Let $X_1 , \dots X_n$ be a sample of independent, identically distributed random variables, with density: $$ f_{\theta}(x)= \left\{ \begin{array}{l} \frac{2}{3\theta}\left( 1- \frac{x}{3\theta} \right)\ \ \ \ \ \ \text{ if }0 < x<3\theta \\ 0\ \ \ \ \ \ \ \ \ \ \ \ \ \ \ \ \ \ \ \ \ \text{ else } \end{array} \right. $$ Let $\hat{\theta}=\bar{X}$ be an estimate of $\theta$.

Question: (i) is $\hat{\theta}$ unbiased?

(ii) is $\hat{\theta}$ consistent?

(iii) is $\hat{\theta}$ sufficient?

(iv) why doesn't the Cramer-Rao lower bound apply?

Answer: (i) To determine if $\hat{\theta}$ is unbiased we check that $E(\hat{\theta}) = \theta$ for all $\theta$: $$E(\hat{\theta}) = \int\limits_{0}^{3\theta} x \frac{2}{3\theta}\left( 1- \frac{x}{3\theta} \right)dx = \int\limits_{0}^{3\theta} \left(\frac{2x}{3\theta} - \frac{2x^2}{9\theta ^2} \right)dx = \left[ \frac{x ^2}{3\theta} - \frac{2x^3}{27 \theta^2} \right]_{x=0}^{x=3\theta} = \left( \frac{9\theta^2}{3\theta} - \frac{54\theta^3}{27\theta^2} \right)=\theta $$ Thus $\hat{\theta}$ is an unbiased estimator of $\theta$.

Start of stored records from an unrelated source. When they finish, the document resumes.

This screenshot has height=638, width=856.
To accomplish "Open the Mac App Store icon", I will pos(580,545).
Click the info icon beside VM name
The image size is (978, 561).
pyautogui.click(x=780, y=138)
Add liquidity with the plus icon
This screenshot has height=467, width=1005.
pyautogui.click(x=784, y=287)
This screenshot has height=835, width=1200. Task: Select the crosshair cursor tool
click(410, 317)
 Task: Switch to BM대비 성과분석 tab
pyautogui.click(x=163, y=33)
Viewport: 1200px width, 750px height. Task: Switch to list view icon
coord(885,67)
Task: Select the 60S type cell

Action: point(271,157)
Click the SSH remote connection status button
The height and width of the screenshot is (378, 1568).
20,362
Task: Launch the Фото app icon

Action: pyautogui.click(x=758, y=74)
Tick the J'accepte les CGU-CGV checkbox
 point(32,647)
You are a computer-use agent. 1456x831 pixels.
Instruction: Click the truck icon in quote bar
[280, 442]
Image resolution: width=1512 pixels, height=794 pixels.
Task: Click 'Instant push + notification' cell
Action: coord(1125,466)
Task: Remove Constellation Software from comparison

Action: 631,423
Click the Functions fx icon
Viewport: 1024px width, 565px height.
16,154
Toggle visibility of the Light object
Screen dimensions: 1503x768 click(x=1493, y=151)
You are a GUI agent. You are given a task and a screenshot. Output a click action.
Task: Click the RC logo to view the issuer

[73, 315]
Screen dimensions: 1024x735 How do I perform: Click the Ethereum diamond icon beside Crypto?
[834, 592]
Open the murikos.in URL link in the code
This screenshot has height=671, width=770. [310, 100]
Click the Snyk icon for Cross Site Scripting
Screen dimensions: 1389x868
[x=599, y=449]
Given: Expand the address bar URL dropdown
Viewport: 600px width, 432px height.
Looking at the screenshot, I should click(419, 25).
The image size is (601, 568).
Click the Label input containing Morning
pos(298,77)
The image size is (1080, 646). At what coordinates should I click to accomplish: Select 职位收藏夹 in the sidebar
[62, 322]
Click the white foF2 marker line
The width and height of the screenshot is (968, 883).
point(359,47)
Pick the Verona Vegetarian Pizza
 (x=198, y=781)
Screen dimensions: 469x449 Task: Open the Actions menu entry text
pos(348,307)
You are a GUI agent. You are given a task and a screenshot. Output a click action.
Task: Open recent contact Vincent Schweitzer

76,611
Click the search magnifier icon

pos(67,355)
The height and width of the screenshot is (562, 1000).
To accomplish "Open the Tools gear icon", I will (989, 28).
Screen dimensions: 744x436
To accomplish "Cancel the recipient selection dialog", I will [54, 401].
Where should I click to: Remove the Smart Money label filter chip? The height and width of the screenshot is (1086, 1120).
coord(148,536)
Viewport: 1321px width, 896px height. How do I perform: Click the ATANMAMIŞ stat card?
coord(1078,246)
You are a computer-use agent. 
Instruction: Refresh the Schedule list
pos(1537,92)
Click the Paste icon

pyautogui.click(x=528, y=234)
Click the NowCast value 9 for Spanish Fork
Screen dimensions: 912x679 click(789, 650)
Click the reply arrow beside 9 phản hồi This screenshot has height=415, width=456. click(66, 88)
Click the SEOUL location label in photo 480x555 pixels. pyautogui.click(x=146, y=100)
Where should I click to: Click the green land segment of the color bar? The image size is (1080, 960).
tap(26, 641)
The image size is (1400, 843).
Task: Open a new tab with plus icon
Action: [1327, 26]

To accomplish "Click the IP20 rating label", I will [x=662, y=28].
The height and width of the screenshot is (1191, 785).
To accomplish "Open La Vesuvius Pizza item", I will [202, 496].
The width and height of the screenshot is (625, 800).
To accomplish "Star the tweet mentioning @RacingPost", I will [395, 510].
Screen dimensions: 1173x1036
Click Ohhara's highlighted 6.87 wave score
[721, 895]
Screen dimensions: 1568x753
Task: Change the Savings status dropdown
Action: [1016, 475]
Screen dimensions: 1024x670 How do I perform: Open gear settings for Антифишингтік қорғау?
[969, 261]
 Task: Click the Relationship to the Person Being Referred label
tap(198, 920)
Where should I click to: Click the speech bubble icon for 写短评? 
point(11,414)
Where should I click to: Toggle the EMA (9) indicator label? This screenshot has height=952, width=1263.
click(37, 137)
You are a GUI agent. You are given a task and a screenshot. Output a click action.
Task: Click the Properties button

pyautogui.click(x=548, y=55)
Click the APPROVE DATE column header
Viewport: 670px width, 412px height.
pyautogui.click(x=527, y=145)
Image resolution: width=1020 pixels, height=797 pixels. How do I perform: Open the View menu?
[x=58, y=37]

(iv) The support (domain for which $f_{\theta}>0$ is dependent on $\theta$ thus the regularity conditions are not met and the Cramer-Rao lower bound on does not necessarily apply.

For (ii) and (iii) I can't really get started. The definition of consistent and sufficient are not really clear enough to me so I get confused. if anyone could help me with a tip or a start in the right direction that would be great! Thanks!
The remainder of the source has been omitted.